Problem statement | Decide whether each statement agrees with the text about a kitchen table in Brittany: (a) the family's kitchen near Rennes held a round table, (b) one of the three bakeries near the house sold bread made somewhere else, (c) breakfast included toasted bread with local butter. Answer yes or no for each, quoting the words of the text that settle it.

Kitchen table in Brittany

December 28, 2022

The daily rhythm of life for a French family in Brittany is played out in the kitchen, at the table.

Bill Girdner

By Bill Girdner

Editor of Courthouse News Service.

The kitchen remains the center of the French household. Near Rennes in Britanny, it held a round table, four comfortable wood chairs, was well lit and had a big window looking out onto a frozen front yard. The rhythm of the day revolved around that table.

In the morning, the family I was visiting would come downstairs into the kitchen. All those I visited in Europe had big coffee machines that grind and whir and eventually emit simple, aromatic, satisfying coffee, and that was true here in the small town of Thorigné-Fouillard.

With that we ate toasted bread with local butter and, if you wanted, jam. The bread too remains at the center of French life, the pain du jour, the daily bread. Without which life would be missing something essential for the family and for the French.

There were three bakeries within walking distance of the house. The French immediately distinguish between “une boulangerie originale,” where the bread is made, and a store that sells bread made somewhere else. All three were "originale."

When I went into the boulangeries, I usually asked if I could take pictures of the bread racks. For a couple reasons. In the pursuit by Courthouse News of fresh news — fresh the day it's made, stale the next — we often illustrate our coverage of those legal battles with a photo of scrumptious fresh baguettes.

Given material |
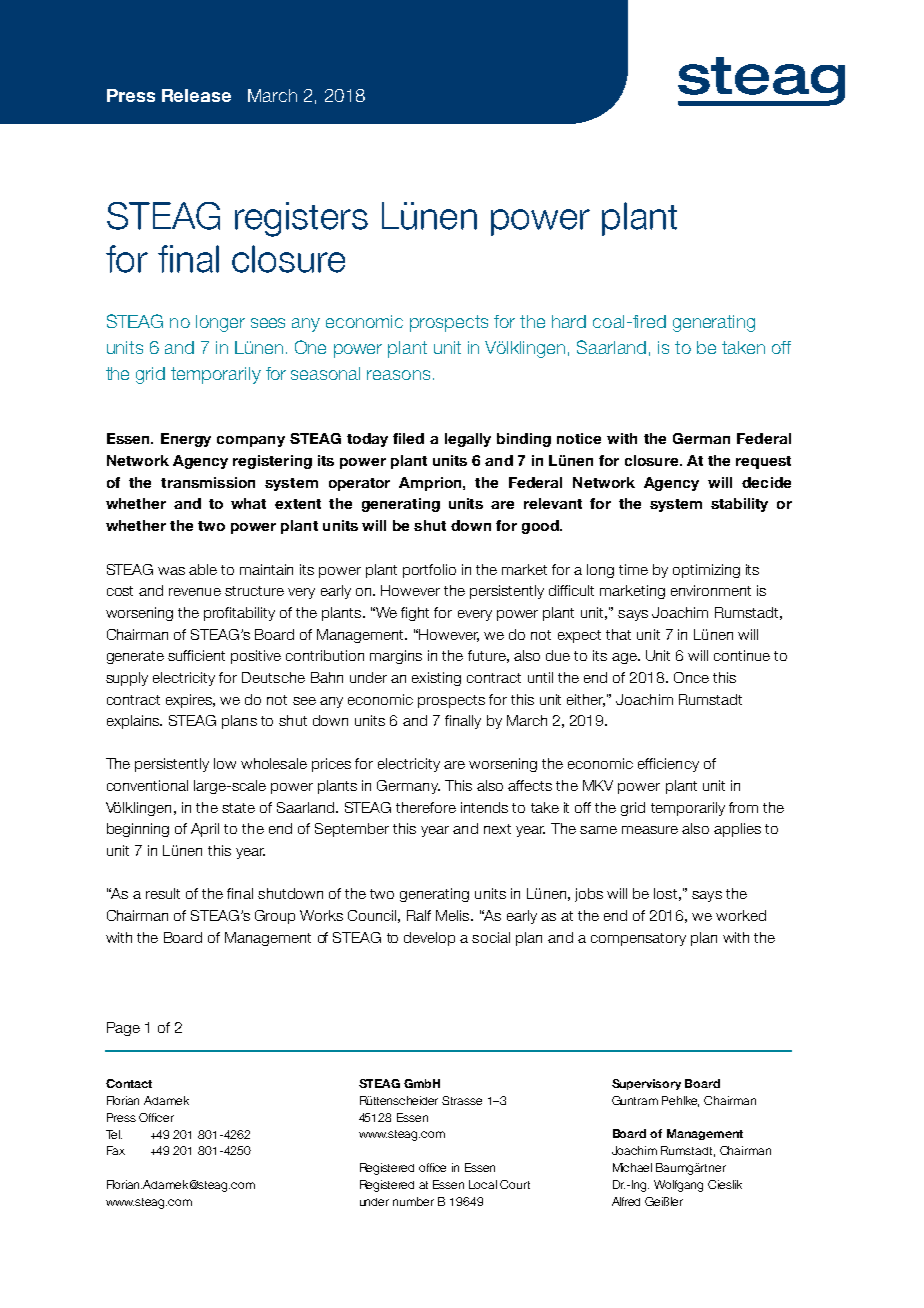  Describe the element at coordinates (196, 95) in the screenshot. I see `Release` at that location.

Expected answer |
(a) Yes: "it held a round table"
(b) No: "All three were "originale.""
(c) Yes: "we ate toasted bread with local butter"